On Sept. 6, Lorentzen received a letter from Program Executive Mark Puckett, informing her that she was being terminated in 30 days.

Lorentzen also claims that after receiving the letter, she was "subjected to a number of actions that undermined, embarrassed, and humiliated her."

According to Lorentzen, such actions included instances in which Reed and Kraynak allegedly "physically blocked" her from walking down the hallway.

Reed was accused of eavesdropping on Lorentzen in her office, while Kraynak was accused of "intentionally" closing a door right before Lorentzen was walking through it. Kraynak's alleged action caused Lorentzen "to drop some of the files she was carrying."

In another instance, Kraynak purposely walked right toward to where she was standing and pushed "into her with his body before walking off with no apology," she claims.

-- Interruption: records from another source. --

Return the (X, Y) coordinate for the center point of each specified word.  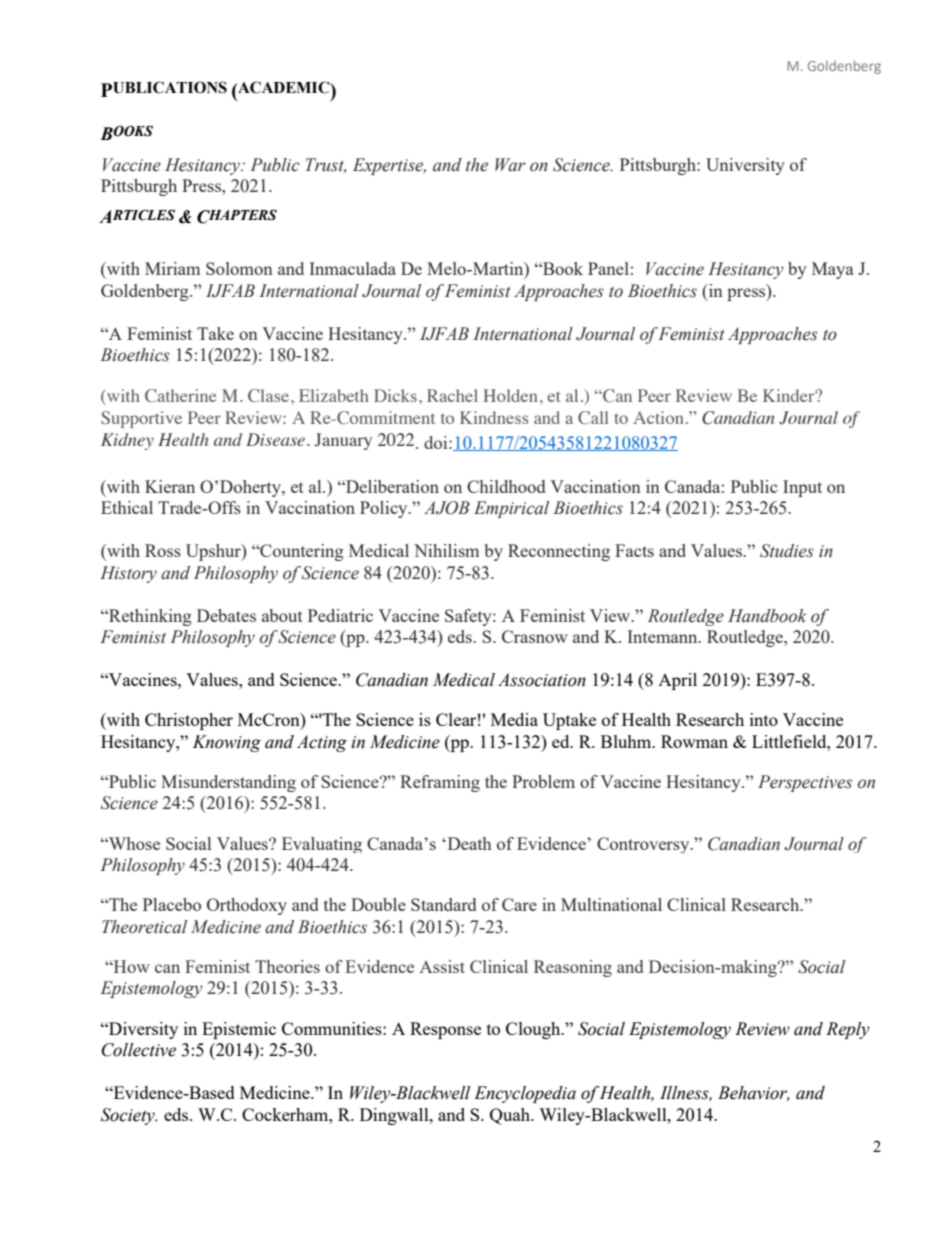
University (745, 166)
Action (658, 417)
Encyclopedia (525, 1094)
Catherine (181, 396)
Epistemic (239, 1030)
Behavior (754, 1093)
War (510, 165)
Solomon (239, 268)
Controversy (644, 845)
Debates (226, 615)
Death (468, 843)
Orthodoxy (247, 906)
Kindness (494, 417)
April (677, 681)
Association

The complaint also argues that because HealthSource assigned Lorentzen's patients to other therapists in an abrupt manner, many of the patients felt "angry, betrayed or anxious about purportedly having to see a new therapist."

Lorentzen is being represented by the Thomas More Law Center, a Christian conservative nonprofit based in Ann Arbor.

"This case shows that people of faith are under assault in the workplace. The fact is, however, that Christians need not choose between their faith and their jobs," TMLC Senior Trial Counsel Tyler Brooks said in a statement. "Despite what many would have us believe, discrimination against Christians is a civil rights violation that will subject employers to legal liability."

HealthSource's lawyer, Tom Vincent, from the law firm Plunkett Cooney, told The Christian Post Tuesday that many of the claims made in Lorentzen's complaint are "fundamentally false" and added that the lawsuit leaves out additional details important to the case. Vincent, however, would not elaborate on those details.

"HealthSource Saginaw steadfastly denies Ms. Lorentzen's fundamentally false allegations and is extremely disheartened by her choice to knowingly publish a work of fiction disguised as a legal pleading," Vincent wrote in an email.

Vincent explained that because the litigation is pending, neither he nor HealthSource Saginaw will issue any public comment at this time other than the statement below:

"HealthSource Saginaw is committed to prohibiting all forms of illegal discrimination and retaliation on its premises. It would not tolerate nor engage in acts similar to what Ms. Lorentzen has fabricated in her 21-page complaint. Ms. Lorentzen has mischaracterized the nature of her relationship with HealthSource Saginaw, provided false information about what occurred prior to the end of that relationship, and omitted several key facts as it relates to her particular actions and representations. We look forward to very aggressively defending this case and are confident that the judicial process will bring the truth to light and result in a judgment in Defendants' favor."